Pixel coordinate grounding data

§ §

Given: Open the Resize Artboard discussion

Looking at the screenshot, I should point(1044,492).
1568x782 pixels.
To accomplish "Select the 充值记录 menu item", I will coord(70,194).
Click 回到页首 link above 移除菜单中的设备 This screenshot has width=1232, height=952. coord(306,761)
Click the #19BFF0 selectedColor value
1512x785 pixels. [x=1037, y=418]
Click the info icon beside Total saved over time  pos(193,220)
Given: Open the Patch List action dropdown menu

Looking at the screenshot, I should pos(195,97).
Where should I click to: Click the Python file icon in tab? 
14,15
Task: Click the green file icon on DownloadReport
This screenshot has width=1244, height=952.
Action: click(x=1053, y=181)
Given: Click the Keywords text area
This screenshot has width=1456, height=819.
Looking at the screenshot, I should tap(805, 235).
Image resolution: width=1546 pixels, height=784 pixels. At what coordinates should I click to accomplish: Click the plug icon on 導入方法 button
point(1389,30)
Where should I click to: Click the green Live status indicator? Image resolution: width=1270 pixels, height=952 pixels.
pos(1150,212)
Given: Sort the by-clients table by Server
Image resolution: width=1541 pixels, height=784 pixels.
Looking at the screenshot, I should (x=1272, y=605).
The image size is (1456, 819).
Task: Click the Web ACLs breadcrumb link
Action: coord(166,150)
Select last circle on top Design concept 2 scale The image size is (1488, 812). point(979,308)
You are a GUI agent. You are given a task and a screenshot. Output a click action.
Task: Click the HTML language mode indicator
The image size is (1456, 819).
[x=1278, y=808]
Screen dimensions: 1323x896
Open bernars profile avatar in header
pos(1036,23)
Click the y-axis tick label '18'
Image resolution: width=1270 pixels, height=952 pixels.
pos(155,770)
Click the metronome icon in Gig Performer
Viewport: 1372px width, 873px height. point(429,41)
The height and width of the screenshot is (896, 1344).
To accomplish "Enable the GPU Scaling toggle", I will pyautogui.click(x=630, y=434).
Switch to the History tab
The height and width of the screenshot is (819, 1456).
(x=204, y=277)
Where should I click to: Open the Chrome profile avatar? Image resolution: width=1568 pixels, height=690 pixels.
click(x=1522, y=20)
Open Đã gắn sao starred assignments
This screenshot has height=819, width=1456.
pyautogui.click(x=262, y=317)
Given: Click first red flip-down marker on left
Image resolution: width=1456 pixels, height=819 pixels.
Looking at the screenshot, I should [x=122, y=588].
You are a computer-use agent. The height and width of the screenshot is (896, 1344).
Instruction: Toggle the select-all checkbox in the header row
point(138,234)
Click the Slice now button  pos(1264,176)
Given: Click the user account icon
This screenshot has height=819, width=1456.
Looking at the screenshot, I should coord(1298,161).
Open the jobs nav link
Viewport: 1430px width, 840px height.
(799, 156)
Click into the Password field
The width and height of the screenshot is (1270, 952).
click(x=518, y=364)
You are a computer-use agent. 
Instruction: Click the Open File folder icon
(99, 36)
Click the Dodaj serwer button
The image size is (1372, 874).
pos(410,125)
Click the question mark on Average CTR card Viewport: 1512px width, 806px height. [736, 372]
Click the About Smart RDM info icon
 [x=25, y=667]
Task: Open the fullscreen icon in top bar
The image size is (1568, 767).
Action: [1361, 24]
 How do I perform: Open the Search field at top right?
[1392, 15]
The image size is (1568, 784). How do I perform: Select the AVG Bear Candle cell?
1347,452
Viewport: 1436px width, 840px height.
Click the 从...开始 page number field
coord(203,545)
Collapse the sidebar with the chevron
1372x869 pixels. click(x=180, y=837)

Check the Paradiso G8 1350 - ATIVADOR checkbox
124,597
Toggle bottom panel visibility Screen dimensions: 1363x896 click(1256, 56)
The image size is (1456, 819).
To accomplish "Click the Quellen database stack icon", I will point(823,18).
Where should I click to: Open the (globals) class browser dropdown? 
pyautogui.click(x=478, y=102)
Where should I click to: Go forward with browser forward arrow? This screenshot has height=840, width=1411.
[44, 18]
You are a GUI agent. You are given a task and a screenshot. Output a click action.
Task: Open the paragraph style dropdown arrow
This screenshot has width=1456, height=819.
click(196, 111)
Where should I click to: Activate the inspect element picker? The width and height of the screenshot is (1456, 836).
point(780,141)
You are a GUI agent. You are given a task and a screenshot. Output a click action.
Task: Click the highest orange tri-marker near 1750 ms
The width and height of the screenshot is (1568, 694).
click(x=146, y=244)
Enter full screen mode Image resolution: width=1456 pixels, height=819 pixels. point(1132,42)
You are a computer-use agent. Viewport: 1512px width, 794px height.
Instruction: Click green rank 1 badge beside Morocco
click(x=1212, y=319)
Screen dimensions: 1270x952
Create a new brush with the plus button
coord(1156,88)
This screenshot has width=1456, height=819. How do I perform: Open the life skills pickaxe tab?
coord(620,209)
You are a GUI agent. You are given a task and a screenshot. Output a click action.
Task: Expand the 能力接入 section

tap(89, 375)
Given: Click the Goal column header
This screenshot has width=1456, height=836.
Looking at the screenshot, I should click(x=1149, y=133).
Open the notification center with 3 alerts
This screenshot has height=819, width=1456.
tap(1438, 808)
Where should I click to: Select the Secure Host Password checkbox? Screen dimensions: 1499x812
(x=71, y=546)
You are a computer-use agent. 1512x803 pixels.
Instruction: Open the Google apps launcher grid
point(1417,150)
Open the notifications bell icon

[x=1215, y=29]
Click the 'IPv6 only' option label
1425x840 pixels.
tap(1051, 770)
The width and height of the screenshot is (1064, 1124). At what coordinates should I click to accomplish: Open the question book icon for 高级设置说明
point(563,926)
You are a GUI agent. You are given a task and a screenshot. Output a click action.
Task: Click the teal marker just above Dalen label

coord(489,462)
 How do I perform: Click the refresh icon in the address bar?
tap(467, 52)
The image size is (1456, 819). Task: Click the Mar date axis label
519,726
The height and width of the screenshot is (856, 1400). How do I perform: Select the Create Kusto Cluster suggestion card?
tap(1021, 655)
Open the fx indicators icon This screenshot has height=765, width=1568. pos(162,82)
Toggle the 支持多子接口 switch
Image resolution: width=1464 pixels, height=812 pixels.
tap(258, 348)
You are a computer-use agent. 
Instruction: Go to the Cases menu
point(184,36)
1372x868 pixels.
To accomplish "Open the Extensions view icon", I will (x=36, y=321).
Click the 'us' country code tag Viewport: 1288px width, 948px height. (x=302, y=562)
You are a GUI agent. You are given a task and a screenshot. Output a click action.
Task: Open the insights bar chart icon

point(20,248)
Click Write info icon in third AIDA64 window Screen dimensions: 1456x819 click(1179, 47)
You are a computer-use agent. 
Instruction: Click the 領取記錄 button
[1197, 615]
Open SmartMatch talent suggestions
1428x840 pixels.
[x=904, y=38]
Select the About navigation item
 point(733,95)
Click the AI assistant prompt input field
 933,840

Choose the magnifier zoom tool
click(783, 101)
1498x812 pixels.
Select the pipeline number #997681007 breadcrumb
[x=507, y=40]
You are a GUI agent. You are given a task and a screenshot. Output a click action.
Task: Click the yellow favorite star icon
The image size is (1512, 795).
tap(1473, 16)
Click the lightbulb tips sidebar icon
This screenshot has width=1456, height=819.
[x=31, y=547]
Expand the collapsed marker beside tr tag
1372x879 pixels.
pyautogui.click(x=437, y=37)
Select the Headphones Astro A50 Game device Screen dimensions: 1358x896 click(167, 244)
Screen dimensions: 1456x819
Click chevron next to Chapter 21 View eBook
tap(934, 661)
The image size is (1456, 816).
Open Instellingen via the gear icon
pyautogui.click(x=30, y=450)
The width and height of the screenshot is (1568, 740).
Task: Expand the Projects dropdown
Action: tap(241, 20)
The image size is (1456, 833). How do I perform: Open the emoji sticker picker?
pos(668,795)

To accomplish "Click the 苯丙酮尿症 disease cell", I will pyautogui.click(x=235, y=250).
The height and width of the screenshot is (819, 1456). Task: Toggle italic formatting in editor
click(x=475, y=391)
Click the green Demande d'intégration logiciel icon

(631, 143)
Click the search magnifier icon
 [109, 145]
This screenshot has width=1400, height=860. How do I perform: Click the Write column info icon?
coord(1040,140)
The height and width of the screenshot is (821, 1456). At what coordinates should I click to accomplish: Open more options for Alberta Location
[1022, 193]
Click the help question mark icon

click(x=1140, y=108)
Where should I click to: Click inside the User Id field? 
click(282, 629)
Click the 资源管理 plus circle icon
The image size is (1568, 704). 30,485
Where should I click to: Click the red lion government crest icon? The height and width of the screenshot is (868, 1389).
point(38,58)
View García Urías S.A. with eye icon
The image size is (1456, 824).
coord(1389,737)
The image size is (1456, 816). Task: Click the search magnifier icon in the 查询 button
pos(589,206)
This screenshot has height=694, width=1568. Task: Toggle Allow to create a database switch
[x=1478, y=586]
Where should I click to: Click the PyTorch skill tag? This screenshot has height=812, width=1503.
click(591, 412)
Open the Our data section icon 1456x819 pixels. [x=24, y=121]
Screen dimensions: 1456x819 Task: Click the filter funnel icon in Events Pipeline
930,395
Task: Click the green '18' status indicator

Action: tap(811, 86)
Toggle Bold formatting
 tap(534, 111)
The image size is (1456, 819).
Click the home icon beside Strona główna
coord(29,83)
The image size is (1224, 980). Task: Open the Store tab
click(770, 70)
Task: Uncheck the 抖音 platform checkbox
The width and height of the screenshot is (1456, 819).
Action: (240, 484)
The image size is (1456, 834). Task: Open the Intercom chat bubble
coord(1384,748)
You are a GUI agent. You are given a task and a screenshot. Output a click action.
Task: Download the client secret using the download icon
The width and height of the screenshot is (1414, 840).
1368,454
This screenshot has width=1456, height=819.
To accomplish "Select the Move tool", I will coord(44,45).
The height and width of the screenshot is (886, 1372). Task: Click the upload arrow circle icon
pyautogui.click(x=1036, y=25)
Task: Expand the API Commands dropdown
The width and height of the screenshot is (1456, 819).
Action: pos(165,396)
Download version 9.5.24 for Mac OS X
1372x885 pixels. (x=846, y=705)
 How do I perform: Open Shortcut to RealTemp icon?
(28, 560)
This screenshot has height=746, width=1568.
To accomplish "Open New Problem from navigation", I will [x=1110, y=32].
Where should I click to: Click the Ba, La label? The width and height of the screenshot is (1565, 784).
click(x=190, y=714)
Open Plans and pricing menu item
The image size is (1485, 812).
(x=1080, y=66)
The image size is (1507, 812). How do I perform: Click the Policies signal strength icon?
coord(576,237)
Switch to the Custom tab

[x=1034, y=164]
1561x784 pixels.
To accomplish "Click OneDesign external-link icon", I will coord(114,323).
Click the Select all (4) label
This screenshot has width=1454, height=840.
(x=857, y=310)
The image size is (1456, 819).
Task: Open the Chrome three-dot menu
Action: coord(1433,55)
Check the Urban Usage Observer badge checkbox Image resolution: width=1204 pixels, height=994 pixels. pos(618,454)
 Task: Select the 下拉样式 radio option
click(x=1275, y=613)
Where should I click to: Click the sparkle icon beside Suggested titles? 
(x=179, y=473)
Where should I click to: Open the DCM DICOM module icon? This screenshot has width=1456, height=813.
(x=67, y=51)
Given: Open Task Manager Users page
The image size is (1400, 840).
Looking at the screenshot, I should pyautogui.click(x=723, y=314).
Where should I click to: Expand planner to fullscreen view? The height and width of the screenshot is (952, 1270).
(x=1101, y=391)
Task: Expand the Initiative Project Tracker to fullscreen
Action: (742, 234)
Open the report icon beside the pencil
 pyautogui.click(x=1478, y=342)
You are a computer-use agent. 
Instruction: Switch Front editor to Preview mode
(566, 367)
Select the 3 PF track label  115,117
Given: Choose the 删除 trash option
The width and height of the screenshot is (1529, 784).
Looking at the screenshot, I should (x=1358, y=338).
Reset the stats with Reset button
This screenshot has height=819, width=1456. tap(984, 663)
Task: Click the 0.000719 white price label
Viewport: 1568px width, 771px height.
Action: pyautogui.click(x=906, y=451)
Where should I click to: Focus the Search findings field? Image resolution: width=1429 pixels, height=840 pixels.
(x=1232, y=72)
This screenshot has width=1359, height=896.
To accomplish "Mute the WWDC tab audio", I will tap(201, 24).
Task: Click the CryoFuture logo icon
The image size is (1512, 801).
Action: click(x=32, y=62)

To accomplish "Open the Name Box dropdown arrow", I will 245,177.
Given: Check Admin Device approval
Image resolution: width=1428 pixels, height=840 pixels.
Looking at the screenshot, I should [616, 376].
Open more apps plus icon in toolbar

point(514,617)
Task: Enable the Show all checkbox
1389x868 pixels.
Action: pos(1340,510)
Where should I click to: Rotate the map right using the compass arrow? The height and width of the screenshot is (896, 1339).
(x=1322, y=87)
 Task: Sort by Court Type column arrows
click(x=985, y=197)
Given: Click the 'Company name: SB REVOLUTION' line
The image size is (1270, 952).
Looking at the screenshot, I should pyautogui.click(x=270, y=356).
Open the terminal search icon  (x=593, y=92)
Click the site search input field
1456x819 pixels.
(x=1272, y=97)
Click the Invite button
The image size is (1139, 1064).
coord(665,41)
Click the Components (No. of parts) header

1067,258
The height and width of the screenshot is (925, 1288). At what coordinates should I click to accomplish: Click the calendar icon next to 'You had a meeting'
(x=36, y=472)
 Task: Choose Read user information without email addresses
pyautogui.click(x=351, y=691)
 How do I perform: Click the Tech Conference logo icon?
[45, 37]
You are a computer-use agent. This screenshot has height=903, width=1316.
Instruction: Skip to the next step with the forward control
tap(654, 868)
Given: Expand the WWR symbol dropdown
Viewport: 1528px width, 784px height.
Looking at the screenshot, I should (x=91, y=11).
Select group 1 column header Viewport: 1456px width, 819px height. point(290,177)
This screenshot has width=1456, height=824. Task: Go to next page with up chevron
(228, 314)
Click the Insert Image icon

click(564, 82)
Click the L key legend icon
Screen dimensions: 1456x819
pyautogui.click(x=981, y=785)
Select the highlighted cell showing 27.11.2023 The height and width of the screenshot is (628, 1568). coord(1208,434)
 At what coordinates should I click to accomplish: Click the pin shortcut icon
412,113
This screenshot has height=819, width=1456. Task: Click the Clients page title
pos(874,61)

§ §

Problem requirements:
Please copy, exactly and with nothing else, the lines above beginning at the line that has "Screen dimensions: 1456x819 Task: Click" and ending with the line that has "Check the Urban".

Response to the task:
Screen dimensions: 1456x819 Task: Click the filter funnel icon in Events Pipeline
930,395
Task: Click the green '18' status indicator

Action: tap(811, 86)
Toggle Bold formatting
 tap(534, 111)
The image size is (1456, 819).
Click the home icon beside Strona główna
coord(29,83)
The image size is (1224, 980). Task: Open the Store tab
click(770, 70)
Task: Uncheck the 抖音 platform checkbox
The width and height of the screenshot is (1456, 819).
Action: (240, 484)
The image size is (1456, 834). Task: Open the Intercom chat bubble
coord(1384,748)
You are a GUI agent. You are given a task and a screenshot. Output a click action.
Task: Download the client secret using the download icon
The width and height of the screenshot is (1414, 840).
1368,454
This screenshot has width=1456, height=819.
To accomplish "Select the Move tool", I will coord(44,45).
The height and width of the screenshot is (886, 1372). Task: Click the upload arrow circle icon
pyautogui.click(x=1036, y=25)
Task: Expand the API Commands dropdown
The width and height of the screenshot is (1456, 819).
Action: pos(165,396)
Download version 9.5.24 for Mac OS X
1372x885 pixels. (x=846, y=705)
 How do I perform: Open Shortcut to RealTemp icon?
(28, 560)
This screenshot has height=746, width=1568.
To accomplish "Open New Problem from navigation", I will [x=1110, y=32].
Where should I click to: Click the Ba, La label? The width and height of the screenshot is (1565, 784).
click(x=190, y=714)
Open Plans and pricing menu item
The image size is (1485, 812).
(x=1080, y=66)
The image size is (1507, 812). How do I perform: Click the Policies signal strength icon?
coord(576,237)
Switch to the Custom tab

[x=1034, y=164]
1561x784 pixels.
To accomplish "Click OneDesign external-link icon", I will coord(114,323).
Click the Select all (4) label
This screenshot has width=1454, height=840.
(x=857, y=310)
The image size is (1456, 819).
Task: Open the Chrome three-dot menu
Action: coord(1433,55)
Check the Urban Usage Observer badge checkbox Image resolution: width=1204 pixels, height=994 pixels. pos(618,454)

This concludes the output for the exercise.